If you look Spark logs for above code then it would be something similar to

19/08/07 11:17:09 INFO SparkSqlParser: Parsing command: select * from XYZ limit 5
19/08/07 11:17:10 INFO CatalystSqlParser: Parsing command: bigint
19/08/07 11:17:10 INFO CatalystSqlParser: Parsing command: bigint
19/08/07 11:17:10 INFO CatalystSqlParser: Parsing command: bigint
19/08/07 11:17:10 INFO CatalystSqlParser: Parsing command: bigint
No Syntax Error [[A: bigint, BC: bigint ... 2 more fields]] Query [select * from XYZ limit 5]

Details of same can be found in another question of SO. How to validate SQL expression (in user frontend) without executing it?

However since sparkSession.sql(query) needs table metadata to validate table columns, it's best to point directly to hive meta store. Following are reference to do same programatically.

How to connect to a Hive metastore programmatically in SparkSQL?
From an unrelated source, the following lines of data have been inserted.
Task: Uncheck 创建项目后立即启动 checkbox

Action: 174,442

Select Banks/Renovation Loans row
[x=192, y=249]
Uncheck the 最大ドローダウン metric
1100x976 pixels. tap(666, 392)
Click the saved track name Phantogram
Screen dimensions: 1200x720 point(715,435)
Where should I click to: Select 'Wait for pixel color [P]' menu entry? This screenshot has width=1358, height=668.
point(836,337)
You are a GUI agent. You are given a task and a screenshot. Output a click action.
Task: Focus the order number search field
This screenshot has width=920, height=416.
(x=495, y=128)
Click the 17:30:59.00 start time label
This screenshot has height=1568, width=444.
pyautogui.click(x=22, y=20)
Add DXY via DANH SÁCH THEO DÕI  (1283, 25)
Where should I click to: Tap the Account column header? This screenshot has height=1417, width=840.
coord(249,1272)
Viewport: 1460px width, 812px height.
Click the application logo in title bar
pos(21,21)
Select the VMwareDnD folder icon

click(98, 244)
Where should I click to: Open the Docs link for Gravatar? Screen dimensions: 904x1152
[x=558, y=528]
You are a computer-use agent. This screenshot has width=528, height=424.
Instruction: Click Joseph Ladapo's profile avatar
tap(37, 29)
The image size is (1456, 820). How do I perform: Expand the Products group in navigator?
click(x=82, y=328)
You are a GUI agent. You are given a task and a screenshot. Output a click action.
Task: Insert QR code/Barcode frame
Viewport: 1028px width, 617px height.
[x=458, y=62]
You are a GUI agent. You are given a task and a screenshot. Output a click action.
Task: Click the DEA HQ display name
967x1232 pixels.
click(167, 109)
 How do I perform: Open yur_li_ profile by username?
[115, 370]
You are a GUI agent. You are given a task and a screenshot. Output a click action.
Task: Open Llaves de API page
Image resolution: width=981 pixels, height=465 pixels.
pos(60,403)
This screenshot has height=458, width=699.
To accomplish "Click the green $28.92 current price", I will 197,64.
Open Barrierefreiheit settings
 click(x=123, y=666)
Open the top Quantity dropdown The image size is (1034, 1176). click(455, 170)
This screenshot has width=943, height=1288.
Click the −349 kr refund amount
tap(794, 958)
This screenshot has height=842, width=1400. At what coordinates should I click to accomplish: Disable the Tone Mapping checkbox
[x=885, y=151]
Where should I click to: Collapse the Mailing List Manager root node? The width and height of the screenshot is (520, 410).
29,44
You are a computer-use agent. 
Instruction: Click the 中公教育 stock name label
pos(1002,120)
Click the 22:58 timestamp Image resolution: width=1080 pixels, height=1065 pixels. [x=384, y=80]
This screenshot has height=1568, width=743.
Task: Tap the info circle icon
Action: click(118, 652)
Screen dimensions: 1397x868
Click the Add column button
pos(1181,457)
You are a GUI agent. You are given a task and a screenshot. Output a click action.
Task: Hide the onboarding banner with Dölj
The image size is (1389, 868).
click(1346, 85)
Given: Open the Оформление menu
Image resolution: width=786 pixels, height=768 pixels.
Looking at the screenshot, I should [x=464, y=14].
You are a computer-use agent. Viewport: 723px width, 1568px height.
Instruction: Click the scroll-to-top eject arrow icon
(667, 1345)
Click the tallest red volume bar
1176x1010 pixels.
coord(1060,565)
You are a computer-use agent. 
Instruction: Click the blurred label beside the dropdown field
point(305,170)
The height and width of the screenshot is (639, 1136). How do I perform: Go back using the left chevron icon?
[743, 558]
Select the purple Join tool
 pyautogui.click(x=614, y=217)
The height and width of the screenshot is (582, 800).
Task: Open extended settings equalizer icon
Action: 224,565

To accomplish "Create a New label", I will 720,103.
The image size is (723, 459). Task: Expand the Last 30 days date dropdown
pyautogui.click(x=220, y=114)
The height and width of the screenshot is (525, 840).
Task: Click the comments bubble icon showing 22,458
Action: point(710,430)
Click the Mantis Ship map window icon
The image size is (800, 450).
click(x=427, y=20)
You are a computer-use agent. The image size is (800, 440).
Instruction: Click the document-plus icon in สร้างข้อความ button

How to create pom.xml for maven using SparkSql and Hive?

tarunkumar
  • 861
  • 2
  • 15
  • 30
  • 2
    `sparkSession.sql(query)` not only parses but executes the query. The question is how to syntactically validate a query without executing it? – user1870400 Aug 07 '19 at 18:46
  • hmmm may be i am missing something, if one doesn't perform .show on df, no call to select data should be made, so all call may limit to metadata only. Since I have to also perform something similar curious to know if you have found any better solution as this question was raised almost 1+ year back. – tarunkumar Aug 07 '19 at 19:00
  • @user1870400 sorry missed to mention your name in previous comment, did you got any better solution as i need to implement something very similar of mentioned use case. – tarunkumar Aug 07 '19 at 22:16
  • No I don't see a way – user1870400 Aug 08 '19 at 09:33